Le vin de Champagne, ambroisie des vainqueurs. Aucune image de l’invasion de la France sans lui n’est véridique, il donne même son caractère à cette partie de l’invasion qui s’engouffre entre Reims et Château-Thierry » écrit il y a soixante ans le journaliste Georges Blond dans son vivant et vibrant La Marne (Presses de la Cité, 1962). Retraçant les évènements de la grande guerre à hauteur d’homme de troupe, le romancier dépeint de véritables scènes de bacchanales lors de l’arrivée de soldats de l’empire allemand en août 1914 sur le territoire champenois.

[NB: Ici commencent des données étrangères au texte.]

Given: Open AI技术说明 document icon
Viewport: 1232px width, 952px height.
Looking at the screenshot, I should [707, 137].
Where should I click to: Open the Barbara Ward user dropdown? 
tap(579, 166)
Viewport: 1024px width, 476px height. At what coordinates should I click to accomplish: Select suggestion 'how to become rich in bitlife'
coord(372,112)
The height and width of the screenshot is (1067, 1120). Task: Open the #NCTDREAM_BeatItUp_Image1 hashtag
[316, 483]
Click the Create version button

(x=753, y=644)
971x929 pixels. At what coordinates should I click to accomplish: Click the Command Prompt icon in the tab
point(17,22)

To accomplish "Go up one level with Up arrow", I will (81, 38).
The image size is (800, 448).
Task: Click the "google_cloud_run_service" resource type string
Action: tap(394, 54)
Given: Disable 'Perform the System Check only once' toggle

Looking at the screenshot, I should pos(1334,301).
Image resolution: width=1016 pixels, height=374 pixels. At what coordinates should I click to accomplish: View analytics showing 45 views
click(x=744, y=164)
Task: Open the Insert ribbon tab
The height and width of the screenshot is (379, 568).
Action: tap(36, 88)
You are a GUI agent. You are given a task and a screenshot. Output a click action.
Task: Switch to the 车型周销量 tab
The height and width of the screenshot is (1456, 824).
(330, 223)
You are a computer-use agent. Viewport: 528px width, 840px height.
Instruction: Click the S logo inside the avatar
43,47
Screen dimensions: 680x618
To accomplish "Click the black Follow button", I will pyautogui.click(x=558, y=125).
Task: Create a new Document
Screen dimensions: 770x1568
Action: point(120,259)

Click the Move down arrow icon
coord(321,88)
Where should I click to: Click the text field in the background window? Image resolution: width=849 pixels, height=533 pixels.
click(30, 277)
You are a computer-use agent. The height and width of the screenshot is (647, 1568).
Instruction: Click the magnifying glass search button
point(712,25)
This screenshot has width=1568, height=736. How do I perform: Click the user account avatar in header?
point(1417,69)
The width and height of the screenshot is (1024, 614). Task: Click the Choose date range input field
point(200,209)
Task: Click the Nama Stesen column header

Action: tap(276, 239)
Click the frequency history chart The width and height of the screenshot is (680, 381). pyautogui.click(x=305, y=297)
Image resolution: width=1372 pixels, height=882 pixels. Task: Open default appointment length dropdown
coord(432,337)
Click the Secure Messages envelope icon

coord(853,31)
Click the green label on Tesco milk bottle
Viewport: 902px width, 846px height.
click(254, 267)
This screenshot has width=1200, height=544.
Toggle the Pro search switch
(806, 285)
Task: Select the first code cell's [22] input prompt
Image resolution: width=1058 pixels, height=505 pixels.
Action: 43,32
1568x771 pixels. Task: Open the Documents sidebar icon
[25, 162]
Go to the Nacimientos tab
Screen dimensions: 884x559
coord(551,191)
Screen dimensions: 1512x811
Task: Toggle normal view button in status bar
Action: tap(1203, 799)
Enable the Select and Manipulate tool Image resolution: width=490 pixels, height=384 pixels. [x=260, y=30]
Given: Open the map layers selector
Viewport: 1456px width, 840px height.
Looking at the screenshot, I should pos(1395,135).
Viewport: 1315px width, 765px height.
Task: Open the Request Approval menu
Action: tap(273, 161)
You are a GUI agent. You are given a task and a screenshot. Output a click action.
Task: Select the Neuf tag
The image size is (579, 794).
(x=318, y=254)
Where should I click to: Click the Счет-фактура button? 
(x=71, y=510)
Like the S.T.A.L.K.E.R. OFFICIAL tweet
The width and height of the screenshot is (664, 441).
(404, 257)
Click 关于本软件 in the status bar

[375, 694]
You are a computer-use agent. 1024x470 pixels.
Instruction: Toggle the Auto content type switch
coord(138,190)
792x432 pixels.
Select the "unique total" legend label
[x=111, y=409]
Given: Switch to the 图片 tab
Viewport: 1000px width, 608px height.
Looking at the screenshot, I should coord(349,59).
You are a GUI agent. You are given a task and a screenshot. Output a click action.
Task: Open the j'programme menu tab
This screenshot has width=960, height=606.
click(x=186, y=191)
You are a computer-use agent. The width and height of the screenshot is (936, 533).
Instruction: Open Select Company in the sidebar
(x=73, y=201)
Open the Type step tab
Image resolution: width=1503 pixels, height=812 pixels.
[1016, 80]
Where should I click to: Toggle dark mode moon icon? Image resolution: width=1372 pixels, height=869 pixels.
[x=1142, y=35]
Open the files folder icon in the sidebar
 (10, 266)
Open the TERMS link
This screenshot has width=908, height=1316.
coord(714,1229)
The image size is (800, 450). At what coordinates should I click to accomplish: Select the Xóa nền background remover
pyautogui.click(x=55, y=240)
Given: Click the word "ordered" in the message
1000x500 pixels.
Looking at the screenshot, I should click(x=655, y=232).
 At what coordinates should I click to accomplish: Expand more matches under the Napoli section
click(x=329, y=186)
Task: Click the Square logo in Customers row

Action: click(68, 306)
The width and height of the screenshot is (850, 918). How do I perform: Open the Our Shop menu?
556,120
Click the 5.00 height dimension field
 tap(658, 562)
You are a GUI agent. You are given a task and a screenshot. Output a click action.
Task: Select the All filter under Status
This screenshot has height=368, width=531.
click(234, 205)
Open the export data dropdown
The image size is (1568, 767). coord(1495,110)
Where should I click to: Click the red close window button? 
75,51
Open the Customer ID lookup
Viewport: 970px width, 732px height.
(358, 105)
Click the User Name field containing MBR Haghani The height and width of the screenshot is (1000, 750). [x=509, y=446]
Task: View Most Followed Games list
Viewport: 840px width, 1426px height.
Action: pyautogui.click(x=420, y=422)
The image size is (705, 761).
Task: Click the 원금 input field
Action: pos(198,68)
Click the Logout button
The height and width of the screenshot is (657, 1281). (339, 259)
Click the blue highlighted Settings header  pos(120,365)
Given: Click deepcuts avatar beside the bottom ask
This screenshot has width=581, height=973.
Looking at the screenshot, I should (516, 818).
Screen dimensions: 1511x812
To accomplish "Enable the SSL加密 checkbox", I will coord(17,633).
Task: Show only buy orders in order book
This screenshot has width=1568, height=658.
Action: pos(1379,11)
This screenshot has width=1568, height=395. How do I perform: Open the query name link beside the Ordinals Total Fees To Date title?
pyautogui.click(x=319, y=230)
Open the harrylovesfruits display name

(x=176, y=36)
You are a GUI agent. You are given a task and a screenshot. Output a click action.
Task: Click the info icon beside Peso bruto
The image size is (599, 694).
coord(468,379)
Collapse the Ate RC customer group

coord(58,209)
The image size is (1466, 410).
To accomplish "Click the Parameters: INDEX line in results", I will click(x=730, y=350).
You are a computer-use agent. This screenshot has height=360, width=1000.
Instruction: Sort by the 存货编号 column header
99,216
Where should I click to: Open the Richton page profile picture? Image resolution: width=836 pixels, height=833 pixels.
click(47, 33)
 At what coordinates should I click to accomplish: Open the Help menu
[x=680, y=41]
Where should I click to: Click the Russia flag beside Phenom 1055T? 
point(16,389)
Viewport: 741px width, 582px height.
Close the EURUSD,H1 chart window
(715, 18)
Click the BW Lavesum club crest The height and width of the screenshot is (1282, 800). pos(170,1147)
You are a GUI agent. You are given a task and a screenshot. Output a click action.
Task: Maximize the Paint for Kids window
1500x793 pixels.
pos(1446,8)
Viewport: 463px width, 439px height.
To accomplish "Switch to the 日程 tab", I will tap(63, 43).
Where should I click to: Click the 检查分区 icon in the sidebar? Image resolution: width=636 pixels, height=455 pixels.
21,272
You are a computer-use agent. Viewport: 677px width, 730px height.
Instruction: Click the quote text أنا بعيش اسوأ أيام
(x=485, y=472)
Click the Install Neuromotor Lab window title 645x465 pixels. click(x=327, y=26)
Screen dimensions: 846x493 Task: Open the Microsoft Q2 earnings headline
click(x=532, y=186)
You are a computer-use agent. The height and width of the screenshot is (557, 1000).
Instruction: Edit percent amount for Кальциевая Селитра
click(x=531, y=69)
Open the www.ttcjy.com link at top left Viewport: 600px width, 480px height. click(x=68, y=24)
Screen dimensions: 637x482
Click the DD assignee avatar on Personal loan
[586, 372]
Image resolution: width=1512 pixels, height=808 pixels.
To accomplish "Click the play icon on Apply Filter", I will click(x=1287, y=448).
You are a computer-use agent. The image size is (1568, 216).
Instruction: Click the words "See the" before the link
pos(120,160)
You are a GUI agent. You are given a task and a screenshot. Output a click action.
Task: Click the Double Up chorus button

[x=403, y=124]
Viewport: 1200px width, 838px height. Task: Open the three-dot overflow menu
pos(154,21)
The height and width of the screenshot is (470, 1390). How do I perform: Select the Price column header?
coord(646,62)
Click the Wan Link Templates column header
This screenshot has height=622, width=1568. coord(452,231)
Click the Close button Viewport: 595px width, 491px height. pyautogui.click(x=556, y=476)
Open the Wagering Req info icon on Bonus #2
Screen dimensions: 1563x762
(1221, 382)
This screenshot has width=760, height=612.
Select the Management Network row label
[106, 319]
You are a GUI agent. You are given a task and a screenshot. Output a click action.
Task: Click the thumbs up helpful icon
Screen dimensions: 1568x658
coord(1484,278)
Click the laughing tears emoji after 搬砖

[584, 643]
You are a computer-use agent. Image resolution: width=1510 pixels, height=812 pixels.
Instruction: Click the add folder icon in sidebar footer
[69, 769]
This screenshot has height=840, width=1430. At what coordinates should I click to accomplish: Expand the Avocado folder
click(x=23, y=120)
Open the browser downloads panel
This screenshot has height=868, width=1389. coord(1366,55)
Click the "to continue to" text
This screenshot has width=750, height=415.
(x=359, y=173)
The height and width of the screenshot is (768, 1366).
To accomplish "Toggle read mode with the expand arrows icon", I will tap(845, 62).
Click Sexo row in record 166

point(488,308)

« Des habitants de ces régions ont ravivé pour moi leurs souvenirs de jeunesse ou d’enfance. D’abord les uhlans, officiers dandys miraculeusement préservés de la poussière, puis l’infanterie harassée, les bivouacs du soir sur les prairies » écrit Georges Blond, demandant : « quelle troupe bivouaquerait insensible à quelques dizaines de pas des caves contenant le vin le plus illustre du monde ? Qui n’a pas vu, m’ont dit ces témoins, qui n’a pas vu le deuxième classe prussien, poméranien, bavarois, buvant le champagne au goulot, s’étouffant presque avec la mousse, une bouteille, une autre, encore une autre, et ensuite tombant, relevé à coups de pied par les sergents, qui n’a pas assisté à cette irruption du burlesque dans la tragédie jamais ne comprendra vraiment le sens "vaincu par sa conquête". Hélas ! les flots de champagne ne suffisaient pas à arrêter le flot des envahisseurs. Ceux-ci au petit matin avaient décampé ; derrière eux, des milliers de bouteilles vides. »


Avec le lancement de la contre-offensive des alliés, français et britanniques, en septembre 1914, la marche menaçante vers Paris se transforme en déroute pour l’empire allemand. « En Champagne vinicole, la route de la retraite allemande allait être jonchée de bouteilles vides, et l’on compterait une proportion appréciable d’ivres morts parmi les prisonniers » rapporte Georges Blond, ajoutant que « le comique grossier et le macabre se mêlaient à l’ignoble. Les premiers prisonniers allemands victimes du vin de Champagne furent capturés à Esternay, où des maisons, des jardins et même des tranchées allemandes étaient jonchés de bouteilles vides. Dans les caves ronflaient deux cents buveurs ivres morts, insensibles aux coups de pied et qu’il fallut traîner. »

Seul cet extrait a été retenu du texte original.